[Stored data entries]
⁂

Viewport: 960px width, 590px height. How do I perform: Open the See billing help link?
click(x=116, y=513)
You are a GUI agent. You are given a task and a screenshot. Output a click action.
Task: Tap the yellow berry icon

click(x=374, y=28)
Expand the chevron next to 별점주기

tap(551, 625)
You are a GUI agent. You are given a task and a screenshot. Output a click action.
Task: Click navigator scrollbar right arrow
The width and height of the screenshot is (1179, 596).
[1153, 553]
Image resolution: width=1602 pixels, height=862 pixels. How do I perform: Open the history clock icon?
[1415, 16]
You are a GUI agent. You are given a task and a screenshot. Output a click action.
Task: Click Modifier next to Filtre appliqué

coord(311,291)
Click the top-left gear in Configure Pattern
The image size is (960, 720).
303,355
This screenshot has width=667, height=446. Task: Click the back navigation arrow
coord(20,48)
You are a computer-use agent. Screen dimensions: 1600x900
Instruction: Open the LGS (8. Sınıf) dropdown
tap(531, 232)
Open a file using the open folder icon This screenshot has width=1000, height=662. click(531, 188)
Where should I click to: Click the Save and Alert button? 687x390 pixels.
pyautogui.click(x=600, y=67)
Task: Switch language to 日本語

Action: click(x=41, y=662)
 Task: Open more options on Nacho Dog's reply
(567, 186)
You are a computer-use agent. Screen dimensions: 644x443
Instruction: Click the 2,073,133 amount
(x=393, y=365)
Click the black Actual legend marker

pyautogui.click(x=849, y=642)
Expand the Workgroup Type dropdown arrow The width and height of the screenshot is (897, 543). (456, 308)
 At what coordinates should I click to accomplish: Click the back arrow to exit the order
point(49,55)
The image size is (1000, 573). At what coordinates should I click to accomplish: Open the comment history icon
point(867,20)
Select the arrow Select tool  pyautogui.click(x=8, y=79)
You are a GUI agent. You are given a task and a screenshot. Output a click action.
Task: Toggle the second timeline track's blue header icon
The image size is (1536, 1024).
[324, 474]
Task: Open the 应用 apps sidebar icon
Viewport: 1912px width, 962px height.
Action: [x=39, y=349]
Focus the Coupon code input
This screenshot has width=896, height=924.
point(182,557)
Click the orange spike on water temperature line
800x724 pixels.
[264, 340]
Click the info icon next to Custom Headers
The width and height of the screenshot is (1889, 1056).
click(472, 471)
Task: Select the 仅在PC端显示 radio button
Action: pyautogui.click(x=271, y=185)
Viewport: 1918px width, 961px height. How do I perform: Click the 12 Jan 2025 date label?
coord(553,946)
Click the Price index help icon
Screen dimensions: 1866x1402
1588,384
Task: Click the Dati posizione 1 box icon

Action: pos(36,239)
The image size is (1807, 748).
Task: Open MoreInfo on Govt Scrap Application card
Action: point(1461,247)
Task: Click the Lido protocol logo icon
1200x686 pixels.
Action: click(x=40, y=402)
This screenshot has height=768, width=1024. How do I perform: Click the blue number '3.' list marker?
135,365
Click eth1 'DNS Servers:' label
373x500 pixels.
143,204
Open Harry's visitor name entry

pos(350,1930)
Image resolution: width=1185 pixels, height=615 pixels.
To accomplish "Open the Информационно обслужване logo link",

⁂

**Assignment**
Copy every entry exactly. Leave nothing out.

**Answer to this task**
Viewport: 960px width, 590px height. How do I perform: Open the See billing help link?
click(x=116, y=513)
You are a GUI agent. You are given a task and a screenshot. Output a click action.
Task: Tap the yellow berry icon

click(x=374, y=28)
Expand the chevron next to 별점주기

tap(551, 625)
You are a GUI agent. You are given a task and a screenshot. Output a click action.
Task: Click navigator scrollbar right arrow
The width and height of the screenshot is (1179, 596).
[1153, 553]
Image resolution: width=1602 pixels, height=862 pixels. How do I perform: Open the history clock icon?
[1415, 16]
You are a GUI agent. You are given a task and a screenshot. Output a click action.
Task: Click Modifier next to Filtre appliqué

coord(311,291)
Click the top-left gear in Configure Pattern
The image size is (960, 720).
303,355
This screenshot has width=667, height=446. Task: Click the back navigation arrow
coord(20,48)
You are a computer-use agent. Screen dimensions: 1600x900
Instruction: Open the LGS (8. Sınıf) dropdown
tap(531, 232)
Open a file using the open folder icon This screenshot has width=1000, height=662. click(531, 188)
Where should I click to: Click the Save and Alert button? 687x390 pixels.
pyautogui.click(x=600, y=67)
Task: Switch language to 日本語

Action: click(x=41, y=662)
 Task: Open more options on Nacho Dog's reply
(567, 186)
You are a computer-use agent. Screen dimensions: 644x443
Instruction: Click the 2,073,133 amount
(x=393, y=365)
Click the black Actual legend marker

pyautogui.click(x=849, y=642)
Expand the Workgroup Type dropdown arrow The width and height of the screenshot is (897, 543). (456, 308)
 At what coordinates should I click to accomplish: Click the back arrow to exit the order
point(49,55)
The image size is (1000, 573). At what coordinates should I click to accomplish: Open the comment history icon
point(867,20)
Select the arrow Select tool  pyautogui.click(x=8, y=79)
You are a GUI agent. You are given a task and a screenshot. Output a click action.
Task: Toggle the second timeline track's blue header icon
The image size is (1536, 1024).
[324, 474]
Task: Open the 应用 apps sidebar icon
Viewport: 1912px width, 962px height.
Action: [x=39, y=349]
Focus the Coupon code input
This screenshot has width=896, height=924.
point(182,557)
Click the orange spike on water temperature line
800x724 pixels.
[264, 340]
Click the info icon next to Custom Headers
The width and height of the screenshot is (1889, 1056).
click(472, 471)
Task: Select the 仅在PC端显示 radio button
Action: pyautogui.click(x=271, y=185)
Viewport: 1918px width, 961px height. How do I perform: Click the 12 Jan 2025 date label?
coord(553,946)
Click the Price index help icon
Screen dimensions: 1866x1402
1588,384
Task: Click the Dati posizione 1 box icon

Action: pos(36,239)
The image size is (1807, 748).
Task: Open MoreInfo on Govt Scrap Application card
Action: point(1461,247)
Task: Click the Lido protocol logo icon
1200x686 pixels.
Action: click(x=40, y=402)
This screenshot has height=768, width=1024. How do I perform: Click the blue number '3.' list marker?
135,365
Click eth1 'DNS Servers:' label
373x500 pixels.
143,204
Open Harry's visitor name entry

pos(350,1930)
Image resolution: width=1185 pixels, height=615 pixels.
To accomplish "Open the Информационно обслужване logo link",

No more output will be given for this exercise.